Legal issues aside, there are other beneficial reasons for business leaders to make the move toward web accessibility, including accountability on Diversity, Equity, and Inclusion (DEI) initiatives and improved search engine optimization (SEO).

While incorporating accessibility standards into your existing digital assets can be costly, there are several steps you can take on your own to get started. This will help to ensure that all your users, regardless of their abilities, can easily navigate and consume the information you share.

Test Your Site for Accessibility

It’s not uncommon for business owners to have no idea whether their website is accessible or not.

Spoiler alert: It’s probably not.

In fact, as of 2022, a report from WebAIM found that just three percent of the internet is accessible to those with disabilities. Thankfully, there are tools that can easily help you get to the bottom of it. For one, the WAVE Web Accessibility Evaluation Tool can test your website for issues by identifying accessibility and WCAG errors. It won’t catch every fine detail that falls under the accessibility umbrella, but with its laser focus on the most common issues that impact end users, it’s a great place to start. You can then use the results to begin addressing the most pressing issues.

Keep Your Content Clear and Concise

Most people don’t visit a B2B or B2C website for its thought-provoking prose. All of the messaging across your digital assets should be direct, clear and concise. Avoid using fluff, filler or jargon, which will not only frustrate most users but also make it challenging for non-native speakers and those with cognitive difficulties and learning disabilities.

Make it Easy to See and Hear

Images are a critical component of your website, but if they don’t contain alternative text (alt text), they can be meaningless to those who are visually impaired. Providing alt text for images allows people who use screen readers to have context attached to the image. This text should be concise and descriptive, and it should provide the exact same information as the image. Screen readers and other assistive technologies usually stop reading alt text at 125 characters, so be sure to keep things brief (you can think of this like writing a short social media post). As an added bonus, alt text is also used by search engines like Google to understand the image’s content, which can help your website’s SEO.

For visually impaired users, it’s also important to make sure all of your visual elements and text are high-contrast, which makes the text on your pages easier to read. When incorporating audio accessibility to your site for those who are deaf or hard of hearing, make sure to include captions (preferably with the option to toggle on or off), transcripts and volume controls on video content.
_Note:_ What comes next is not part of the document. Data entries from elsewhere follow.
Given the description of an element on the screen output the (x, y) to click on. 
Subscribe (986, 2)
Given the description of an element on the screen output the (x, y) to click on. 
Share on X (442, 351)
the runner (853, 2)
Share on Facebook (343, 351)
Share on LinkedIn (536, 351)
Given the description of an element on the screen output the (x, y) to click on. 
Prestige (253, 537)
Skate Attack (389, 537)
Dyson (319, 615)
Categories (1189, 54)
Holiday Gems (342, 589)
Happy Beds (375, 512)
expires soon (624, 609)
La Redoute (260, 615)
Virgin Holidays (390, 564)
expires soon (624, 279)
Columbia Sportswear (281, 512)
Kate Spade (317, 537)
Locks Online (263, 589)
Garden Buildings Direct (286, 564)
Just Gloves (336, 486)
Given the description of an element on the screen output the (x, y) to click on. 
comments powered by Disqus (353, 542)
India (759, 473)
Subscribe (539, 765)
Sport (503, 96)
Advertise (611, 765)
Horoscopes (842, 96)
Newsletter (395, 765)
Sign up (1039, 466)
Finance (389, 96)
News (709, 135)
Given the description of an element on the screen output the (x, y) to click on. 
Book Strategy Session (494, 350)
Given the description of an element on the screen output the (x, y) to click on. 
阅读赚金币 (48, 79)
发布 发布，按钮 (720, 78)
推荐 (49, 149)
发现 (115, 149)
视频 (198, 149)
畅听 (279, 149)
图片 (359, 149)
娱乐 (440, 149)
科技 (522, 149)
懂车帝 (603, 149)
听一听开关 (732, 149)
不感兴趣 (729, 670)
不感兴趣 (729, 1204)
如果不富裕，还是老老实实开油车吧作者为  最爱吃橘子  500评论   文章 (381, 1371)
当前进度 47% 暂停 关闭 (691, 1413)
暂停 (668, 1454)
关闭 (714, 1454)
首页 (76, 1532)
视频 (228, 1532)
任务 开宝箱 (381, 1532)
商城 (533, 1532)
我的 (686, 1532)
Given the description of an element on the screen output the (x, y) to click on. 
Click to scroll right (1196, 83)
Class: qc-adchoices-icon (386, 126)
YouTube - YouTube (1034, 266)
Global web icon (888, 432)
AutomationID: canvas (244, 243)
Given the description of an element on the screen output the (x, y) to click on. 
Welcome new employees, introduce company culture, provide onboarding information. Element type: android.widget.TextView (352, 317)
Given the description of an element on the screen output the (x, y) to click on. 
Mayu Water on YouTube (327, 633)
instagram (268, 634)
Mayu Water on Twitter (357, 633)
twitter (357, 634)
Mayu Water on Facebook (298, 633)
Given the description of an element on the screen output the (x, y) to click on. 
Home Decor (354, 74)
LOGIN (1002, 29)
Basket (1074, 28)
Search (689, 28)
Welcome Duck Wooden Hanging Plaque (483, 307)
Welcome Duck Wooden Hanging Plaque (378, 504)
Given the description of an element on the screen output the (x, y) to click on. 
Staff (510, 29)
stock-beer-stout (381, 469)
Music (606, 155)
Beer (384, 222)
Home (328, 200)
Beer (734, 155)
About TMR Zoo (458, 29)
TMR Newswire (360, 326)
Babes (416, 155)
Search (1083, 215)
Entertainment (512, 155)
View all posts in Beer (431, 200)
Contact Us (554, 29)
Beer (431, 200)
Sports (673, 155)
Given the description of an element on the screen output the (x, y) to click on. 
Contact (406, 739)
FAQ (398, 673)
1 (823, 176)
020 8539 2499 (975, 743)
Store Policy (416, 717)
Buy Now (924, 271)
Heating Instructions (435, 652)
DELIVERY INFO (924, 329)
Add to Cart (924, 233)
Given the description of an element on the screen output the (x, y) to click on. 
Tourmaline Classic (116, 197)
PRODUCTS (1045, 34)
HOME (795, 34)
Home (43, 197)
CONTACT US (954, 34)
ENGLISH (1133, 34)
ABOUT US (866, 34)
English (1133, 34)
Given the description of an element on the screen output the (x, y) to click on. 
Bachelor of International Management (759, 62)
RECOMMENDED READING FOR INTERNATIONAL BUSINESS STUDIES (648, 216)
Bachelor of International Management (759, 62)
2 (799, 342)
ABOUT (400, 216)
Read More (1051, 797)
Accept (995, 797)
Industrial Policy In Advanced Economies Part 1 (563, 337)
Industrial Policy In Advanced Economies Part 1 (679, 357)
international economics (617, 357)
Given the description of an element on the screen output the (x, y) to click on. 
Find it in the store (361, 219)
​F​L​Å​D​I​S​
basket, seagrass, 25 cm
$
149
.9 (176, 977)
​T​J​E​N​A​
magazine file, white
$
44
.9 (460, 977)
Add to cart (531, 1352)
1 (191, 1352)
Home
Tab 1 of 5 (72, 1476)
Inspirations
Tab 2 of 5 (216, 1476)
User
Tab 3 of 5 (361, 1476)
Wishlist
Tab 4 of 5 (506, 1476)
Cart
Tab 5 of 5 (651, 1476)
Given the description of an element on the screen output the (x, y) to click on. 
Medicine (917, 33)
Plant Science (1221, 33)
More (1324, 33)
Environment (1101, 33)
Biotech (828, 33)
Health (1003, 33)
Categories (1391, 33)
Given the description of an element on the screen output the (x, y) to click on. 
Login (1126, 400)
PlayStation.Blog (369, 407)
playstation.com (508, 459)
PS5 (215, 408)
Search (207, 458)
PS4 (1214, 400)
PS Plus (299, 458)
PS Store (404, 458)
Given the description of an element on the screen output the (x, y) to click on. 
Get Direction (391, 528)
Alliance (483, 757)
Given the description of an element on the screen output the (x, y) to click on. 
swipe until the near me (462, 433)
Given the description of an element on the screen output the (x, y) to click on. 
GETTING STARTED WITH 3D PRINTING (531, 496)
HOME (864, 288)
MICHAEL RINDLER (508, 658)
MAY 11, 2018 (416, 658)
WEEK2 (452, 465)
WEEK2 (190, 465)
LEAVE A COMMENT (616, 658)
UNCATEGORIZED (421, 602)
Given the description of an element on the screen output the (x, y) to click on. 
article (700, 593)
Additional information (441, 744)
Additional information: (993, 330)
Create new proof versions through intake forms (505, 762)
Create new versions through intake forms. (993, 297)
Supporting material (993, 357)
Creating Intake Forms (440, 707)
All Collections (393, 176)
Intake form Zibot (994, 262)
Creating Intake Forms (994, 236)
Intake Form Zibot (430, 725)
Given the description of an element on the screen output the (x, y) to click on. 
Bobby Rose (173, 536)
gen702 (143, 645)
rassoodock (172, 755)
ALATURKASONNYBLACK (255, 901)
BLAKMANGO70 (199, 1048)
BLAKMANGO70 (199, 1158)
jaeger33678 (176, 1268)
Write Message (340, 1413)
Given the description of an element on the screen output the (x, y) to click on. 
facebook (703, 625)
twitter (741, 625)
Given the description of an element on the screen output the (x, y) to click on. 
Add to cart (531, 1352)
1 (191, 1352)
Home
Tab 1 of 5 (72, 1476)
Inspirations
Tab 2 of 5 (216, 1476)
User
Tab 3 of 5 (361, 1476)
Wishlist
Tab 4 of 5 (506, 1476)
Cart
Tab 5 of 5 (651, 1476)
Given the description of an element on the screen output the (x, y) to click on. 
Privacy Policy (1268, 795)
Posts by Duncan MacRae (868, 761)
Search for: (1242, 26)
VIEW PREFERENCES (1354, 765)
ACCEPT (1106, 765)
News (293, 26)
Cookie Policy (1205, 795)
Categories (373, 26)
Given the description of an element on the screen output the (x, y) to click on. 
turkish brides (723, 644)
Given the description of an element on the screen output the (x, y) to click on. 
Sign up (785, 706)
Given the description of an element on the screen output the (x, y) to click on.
Don’t Forget to Simplify Your Navigation

Some users cannot work with a mouse or pointing device and rely exclusively on the keyboard to navigate between pages and click buttons or links, so you should ensure this is possible on your site. While we’re on the topic, it’s also important to use descriptive link text, which provides context for the destination of the link. Instead of “Learn More” or “Click Here,” include the name of the destination landing page. For example, if the link navigates to the SBAM member login page, it would say, “link SBAM member login.” This allows users to understand exactly where they’re headed (and they’ll be more likely to click!).

Work With an Experienced Developer

While there are several initial steps you can take on your own to start getting your digital assets up to snuff, accessibility involves numerous moving parts. Some technical examples require coding knowledge, ongoing maintenance and regular updates to align with current standards and best practices. To this end, it can be well worth allocating resources toward working with an experienced developer highly versed in accessibility.